Joe and Nicky (“The Old Guard”) // Diana Velasquez, Culture Editor

It would be a crime to include Joe or Nicky on this list without mentioning the other, so this will be a dual entry for our favorite LGBTQ+ characters. There is no couple in the world that is more attached, more in love and more together than this immortal warrior pair from Netflix’s hit action movie “The Old Guard.”

“The Old Guard” follows the lives of immortal mercenaries led by Andromache the Scythian (Charlize Theron) who’s been living and fighting on this plane we call home for more than 4,000 years. And while watching Theron swinging around an axe is a testament to LGBTQ+ pride in itself, the shining stars of the movie are the enemies-to-lovers couple on the team, Yusuf al-Kaysani (Marwan Kenzari) and Nicolo di Genova (Luca Marinelli) who share quite possibly the most romantic speech scene I’ve ever seen in my life. Joe and Nicky initially met about 900 years ago fighting in Jerusalem, on opposite sides of the first Crusade. After killing one another in battle, and subsequently coming back from the dead with immortality, they fall in love.

Throughout the movie they have some truly adorable scenes together, interspersed between the action scenes where they beat down baddies with swords. It’s one of the best long-term relationships I’ve seen on screen to date, and after almost a millennia spent together you’d think they’d be at one another’s throats. But they’re only more in love than they were the day, let alone the century before.

David Rose (Schitt’s Creek) // Charlie Taylor, Senior Staff Writer

“Schitt’s Creek” is a near-perfect sitcom, boasting a dry sense of humor and eccentric yet lovable characters. The show follows the wealthy Rose family, who find themselves broke and living in the small town of Schitt’s Creek after their financial manager commits fraud. David (Daniel Levy), a rich millennial with little understanding of the real world, always has a snarky comment to make about the locals and their tacky fashion choices. But over the course of the show, he comes into his own, building genuine friendships and romantic relationships with people in Schitt’s Creek — both male and female.

For all his eye-rolling and judgmental glances, David cares deeply about the people around him. He’s an endearing character, with a tough, apathetic exterior and a sensitive, loving interior.
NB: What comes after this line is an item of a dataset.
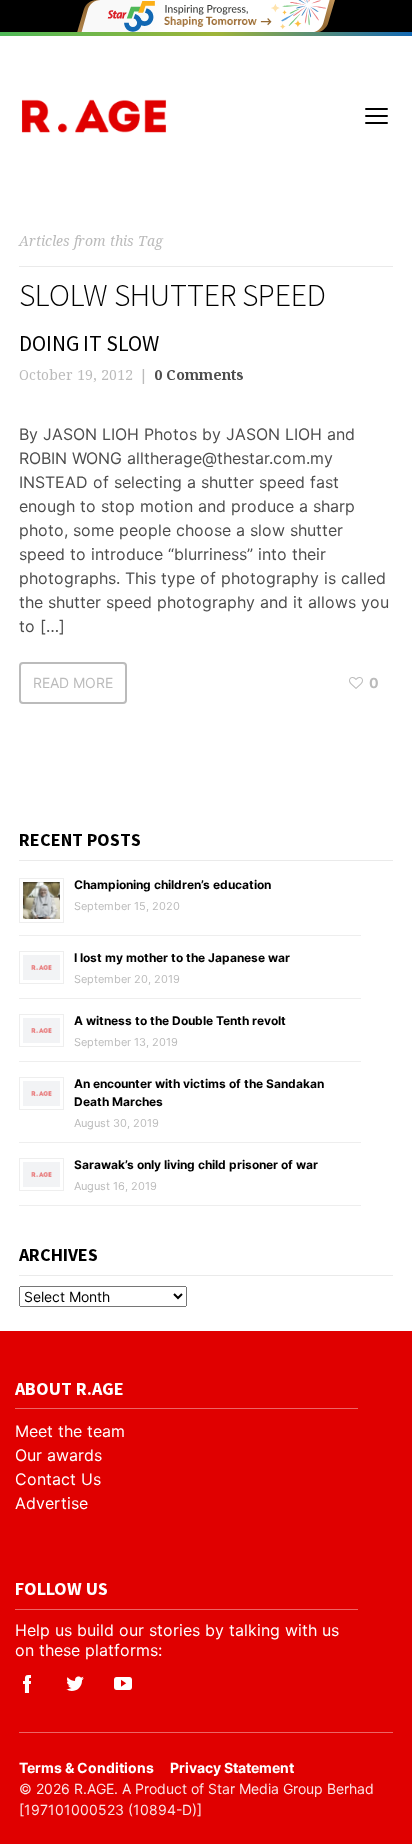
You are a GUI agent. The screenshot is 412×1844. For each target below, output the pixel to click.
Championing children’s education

He’s also one of the few examples of pansexual representation on TV. And his family’s acceptance of his identity means that when they accidentally encounter one of his partners leaving the shower, the experience is funny, not scandalous.

Villanelle (Killing Eve) // Maria Scanga, For The Pitt News

Queer dreams came true when “Killing Eve” birthed its main character, Villanelle (Jodie Comer).  A worldwide talented assassin, Villanelle manages to avoid getting caught despite her sometimes messy murders. She is fierce, unafraid, intelligent and has sex with women. What makes her queer sexuality so interesting in “Killing Eve” is that it’s portrayed as just another facet of her personality, rather than a defining characteristic. This normalization of queerness is a pleasant change to the onslaught of queer representation that seems to make characters’ queerness their whole personality.
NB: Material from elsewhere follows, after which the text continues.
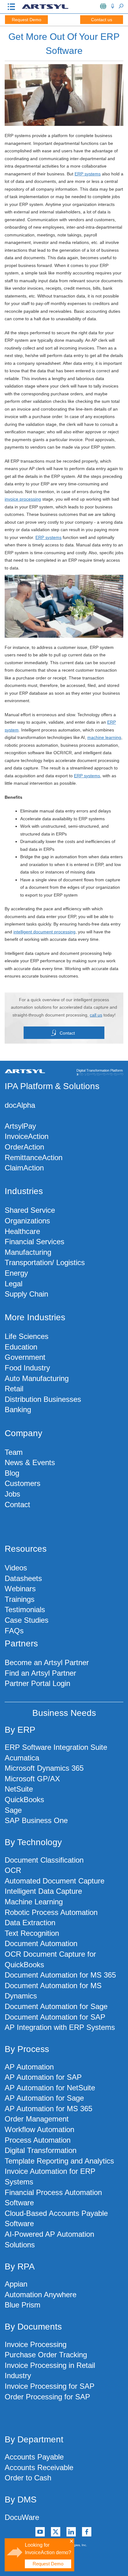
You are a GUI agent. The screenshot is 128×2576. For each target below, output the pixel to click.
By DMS (21, 2499)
Villanelle manages to flirt and charm unsuspecting women who she finds attractive, has sex with them, then, if she feels like it, nonchalantly murders them. Her character is revolutionary for queer representation in that she is not a stereotypical lesbian, nor is she a typical media character. She exudes self-confidence and makes it so that being a lesbian is an afterthought, nothing more than a sexual preference. With the show’s high success rate and the A-list cast, Villanelle’s queer identity and the way the show represents it has paved the way for future healthy queer representation. Besides, there’s almost nothing as unusual and epic as a lesbian assassin who speaks multiple languages.